- Fakat tekrar unutkanlık pervanesi geldi, canınızı ateşe doğru sürükledi!
- باز چون پروانهی نسیان رسید ** جانتان را جانب آتش کشید
- Ey pervane, öyle çok unutkan olma, öyle pek şüpheye düşme… Yanan kanadına bak bir kere!
- کم کن ای پروانه نسیان و شکی ** در پر سوزیده بنگر تو یکی
- Ateşten kurtuldun mu bu kurtuluşun şükrü, bir daha tane olan yere hiç uğramamandır. 2880
- چون رهیدی شکر آن باشد که هیچ ** سوی آن دانه نداری پیچ پیچ
- Uğrama da şükrettikçe Allah sana tuzaksız, düşman korkusundan uzak bir nimet ihsan etsin.

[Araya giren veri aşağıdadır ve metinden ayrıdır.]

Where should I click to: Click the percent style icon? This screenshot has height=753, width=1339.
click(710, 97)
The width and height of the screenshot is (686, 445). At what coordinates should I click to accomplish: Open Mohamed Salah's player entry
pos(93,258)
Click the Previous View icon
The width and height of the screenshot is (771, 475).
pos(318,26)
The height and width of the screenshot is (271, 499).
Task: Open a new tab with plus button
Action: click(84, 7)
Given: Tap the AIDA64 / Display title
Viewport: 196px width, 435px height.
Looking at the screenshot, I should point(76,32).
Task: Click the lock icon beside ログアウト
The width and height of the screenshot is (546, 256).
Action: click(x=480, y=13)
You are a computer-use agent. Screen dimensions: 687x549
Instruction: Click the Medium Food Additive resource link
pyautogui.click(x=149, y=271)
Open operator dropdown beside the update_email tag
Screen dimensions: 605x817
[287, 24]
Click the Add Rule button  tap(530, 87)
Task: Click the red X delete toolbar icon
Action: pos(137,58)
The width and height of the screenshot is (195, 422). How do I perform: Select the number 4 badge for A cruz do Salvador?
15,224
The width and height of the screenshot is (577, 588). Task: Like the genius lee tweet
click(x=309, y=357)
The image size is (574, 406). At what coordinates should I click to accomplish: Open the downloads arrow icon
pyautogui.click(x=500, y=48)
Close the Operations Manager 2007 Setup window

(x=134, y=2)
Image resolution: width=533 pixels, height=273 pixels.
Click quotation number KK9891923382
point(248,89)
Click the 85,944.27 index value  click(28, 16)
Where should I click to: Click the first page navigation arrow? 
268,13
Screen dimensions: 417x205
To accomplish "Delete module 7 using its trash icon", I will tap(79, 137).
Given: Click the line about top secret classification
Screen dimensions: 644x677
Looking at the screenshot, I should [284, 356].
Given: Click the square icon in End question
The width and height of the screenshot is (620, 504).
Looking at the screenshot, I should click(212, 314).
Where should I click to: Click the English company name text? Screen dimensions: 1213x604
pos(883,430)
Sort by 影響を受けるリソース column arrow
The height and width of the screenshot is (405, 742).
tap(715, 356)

- تا ترا چون شکر گویی بخشد او ** روزیی بی دام و بی خوف عدو
- Allah’ın sizi azat etmesine karşılık şükretmeniz, Allah nimetini anmanız gerek.
- شکر آن نعمت کهتان آزاد کرد ** نعمت حق را بباید یاد کرد
- Nice zahmetlere, nice belâlara düştün de “ Yarabbi, beni bu tuzaktan kurtar…
- چند اندر رنجها و در بلا ** گفتی از دامم رها ده ای خدا
- Sana itaat edeyim, ibadetlerde bulunayım, Şeytan’ın gözüne toprak serpeyim” dedi.
- تا چنین خدمت کنم احسان کنم ** خاک اندر دیدهی شیطان زنم
- Köpeklerin, her kış mevsimi “Yaz gelince kışın barınmak için kendimize bir ev kuralım” diye ahdetmeleri
- حکایت نذر کردن سگان هر زمستان کی این تابستان چون بیاید خانه سازیم از بهر زمستان را
- Kış geldi mi köpek ezilir, büzülür. Kışın soğuğu onu perişan bir hale kor. 2885
- سگ زمستان جمع گردد استخوانش ** زخم سرما خرد گرداند چنانش
- “Kışa dayanamıyorum sağ olursam taştan bir ev kurmam lazım.
- کو بگوید کین قدر تن که منم ** خانهای از سنگ باید کردنم
- Yaz gelince dişimle tırnağımla çalışıp çabalayayım, kışın barınmak için bir taş ev kurayım” der.